Legislation does not necessarily equal change--
If Roe v. Wade were suddenly overturned, if Plan B (the "morning-after pill") were taken off the market, and if several other good things happened for the Pro-Life movement, would the abortion problem be solved? Would there be less abortions? Perhaps. But would these precious unborn children suddenly be given a chance for life? The problem of abortion doesn't stop once the mother decides not to/is unable to get an abortion. Even if the mother didn't seek out an illegal (and even more dangerous) abortion, what happens when the baby is born? Where is the Pro-Life movement once that child needs healthcare, housing, sustenance, etc.? Overturning Roe v. Wade would merely be the beginning of the "fight for life," not the end. It would be cruel and ignorant to create a "culture of life" and then pat ourselves on the backs and call it a day because we saved unborn children from death in the womb... not thinking about their certainty or quality of life once they left it.

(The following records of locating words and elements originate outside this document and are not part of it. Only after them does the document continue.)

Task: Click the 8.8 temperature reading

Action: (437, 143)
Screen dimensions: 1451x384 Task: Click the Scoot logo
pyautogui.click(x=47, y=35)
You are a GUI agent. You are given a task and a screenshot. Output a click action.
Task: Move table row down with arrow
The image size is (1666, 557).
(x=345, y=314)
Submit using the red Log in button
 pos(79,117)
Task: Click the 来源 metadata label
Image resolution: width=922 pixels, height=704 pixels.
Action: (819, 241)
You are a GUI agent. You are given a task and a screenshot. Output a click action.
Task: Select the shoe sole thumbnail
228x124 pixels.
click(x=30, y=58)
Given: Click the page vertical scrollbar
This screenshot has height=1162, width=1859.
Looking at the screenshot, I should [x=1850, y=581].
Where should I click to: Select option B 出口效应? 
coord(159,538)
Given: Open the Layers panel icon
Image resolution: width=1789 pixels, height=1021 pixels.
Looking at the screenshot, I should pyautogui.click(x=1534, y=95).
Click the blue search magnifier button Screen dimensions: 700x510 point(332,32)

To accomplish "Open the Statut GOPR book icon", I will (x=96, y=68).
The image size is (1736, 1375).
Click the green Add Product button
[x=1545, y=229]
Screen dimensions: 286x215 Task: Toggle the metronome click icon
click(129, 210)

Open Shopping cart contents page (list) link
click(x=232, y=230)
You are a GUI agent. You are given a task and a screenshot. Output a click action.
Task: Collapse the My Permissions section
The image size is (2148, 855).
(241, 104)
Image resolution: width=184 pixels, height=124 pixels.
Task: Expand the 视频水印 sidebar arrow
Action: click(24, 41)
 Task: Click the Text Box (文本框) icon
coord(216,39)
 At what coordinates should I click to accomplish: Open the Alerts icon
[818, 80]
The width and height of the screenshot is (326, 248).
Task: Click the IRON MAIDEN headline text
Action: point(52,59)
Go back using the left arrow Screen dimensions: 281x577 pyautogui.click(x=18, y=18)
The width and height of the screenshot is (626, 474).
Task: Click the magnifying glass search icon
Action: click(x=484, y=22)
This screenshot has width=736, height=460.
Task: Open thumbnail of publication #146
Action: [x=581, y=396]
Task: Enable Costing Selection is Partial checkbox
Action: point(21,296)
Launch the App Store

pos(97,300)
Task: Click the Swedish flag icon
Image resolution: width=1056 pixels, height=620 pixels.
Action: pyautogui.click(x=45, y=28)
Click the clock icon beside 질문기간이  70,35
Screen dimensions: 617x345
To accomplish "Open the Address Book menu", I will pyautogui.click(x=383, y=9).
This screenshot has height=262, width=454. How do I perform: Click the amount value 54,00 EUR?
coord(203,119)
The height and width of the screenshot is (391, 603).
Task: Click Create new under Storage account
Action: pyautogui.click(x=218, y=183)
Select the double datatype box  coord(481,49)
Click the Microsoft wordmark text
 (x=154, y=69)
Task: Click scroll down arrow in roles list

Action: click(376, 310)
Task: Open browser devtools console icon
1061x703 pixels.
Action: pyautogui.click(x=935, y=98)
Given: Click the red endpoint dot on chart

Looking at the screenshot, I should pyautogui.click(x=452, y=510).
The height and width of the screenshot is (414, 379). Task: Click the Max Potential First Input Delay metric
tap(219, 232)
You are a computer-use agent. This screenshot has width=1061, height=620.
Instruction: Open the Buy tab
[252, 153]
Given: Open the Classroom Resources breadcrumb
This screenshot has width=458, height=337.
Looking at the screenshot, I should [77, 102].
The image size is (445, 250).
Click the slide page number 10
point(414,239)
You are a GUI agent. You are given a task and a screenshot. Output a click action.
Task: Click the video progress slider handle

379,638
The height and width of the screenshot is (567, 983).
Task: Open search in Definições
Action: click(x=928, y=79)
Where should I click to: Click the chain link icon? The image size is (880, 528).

And practically speaking, I didn't think McCain would be able to overturn Roe v. Wade. So even if that was the only thing I were to vote on, I feel my vote would have been wasted. It's not that I'm Pro-Choice (although I used to be), it's that I don't think there necessarily is a one-to-one correlation between my vote and little lives being saved. I think that with such a charged issue, there are other ways for me to celebrate and protect life.
I don't believe that the Bible defines the "least of these" as only the unborn--
In one of my earlier posts (hyperlinked above) about politics and religion, I mentioned the command to take care of the "least of these" (Matthew 25), as well instructions on what is "pure and faultless religion" (James 1). In context, these passages are about the hungry, the thirsty, the outcast, the imprisoned, widows, orphans, and those without basic needs (Patricia reminded me that that doesn't mean it isn't referring to the unborn--thank you, Patricia, for speaking that truth to me!). Where we as a church fall short, I feel that the Democratic platform addresses those issues more than the Republican platform does. Yes, we believers need to get our backsides in gear and not leave it up to the government. But I was raised to believe that some things need to happen at a national level for systemic change (i.e. "big government"). That is something that we may have to agree to disagree on. :) I say all this to say that my interpretation of the Bible is that abortion is only a part of what we are called to care about here on earth.
I agree more with the overall Democratic party platform than I do with the overall Republican party platform--
I pretty much made this point above, but let me just conclude with the thought that while Jesus was neither a Republican nor a Democrat, he did care about political systems and he did weep for Jerusalem's pitiful state. I feel that the things the Holy Spirit has called me to care about are better addressed by the Democratic platform (representing the poor and the middle-class), but I know a lot of you who have the same convictions and have been called to address these issues within a Republican framework. The point is not so much who we vote for, but that we vote and then go out and be a part of the change/reform we desire. Christ is making things right and new in the here and now, and he's using pitiful us to do it.
Thanks for listening, dear friends!
Your mouthy, opinionated, bleeding-heart Liberal FBF. :)
Dear President Bush,
One of your loyal supporters, Amy, reminded me that I haven't been very respectful of your office for the past 4 years (even though I voted for you then--which is another discussion entirely!). I apologize. Thank you for being our President. I haven't much agreed with you lately, but if I were in your shoes, I would have crawled under the bed and refused to come out long ago. I need to remember the pressure you're under and respect you for that. You aren't Jesus, but you are our President. I'm praying for you.
A Concerned Citizen Who Voted for You.
Dear President-Elect Obama,
I'm excited that another barrier of race has been broken. I also appreciate a Democratic candidate who is willing to claim Christianity (don't get me started on John Kerry). I'm excited to see the change that will come during your term, and I have high hopes for our economy, foreign policy, and environmental stance. That said, your support of the Freedom of Choice Act makes me very, very sad. And it makes me sad that it doesn't bother you. Please reconsider. Please pray about it! I cast my vote for you not just because of your stance on issues, but also because I think you have what it takes to lead this country. You aren't Jesus, but you are our President. I'm praying for you.
A Concerned Citizen Who Voted for You.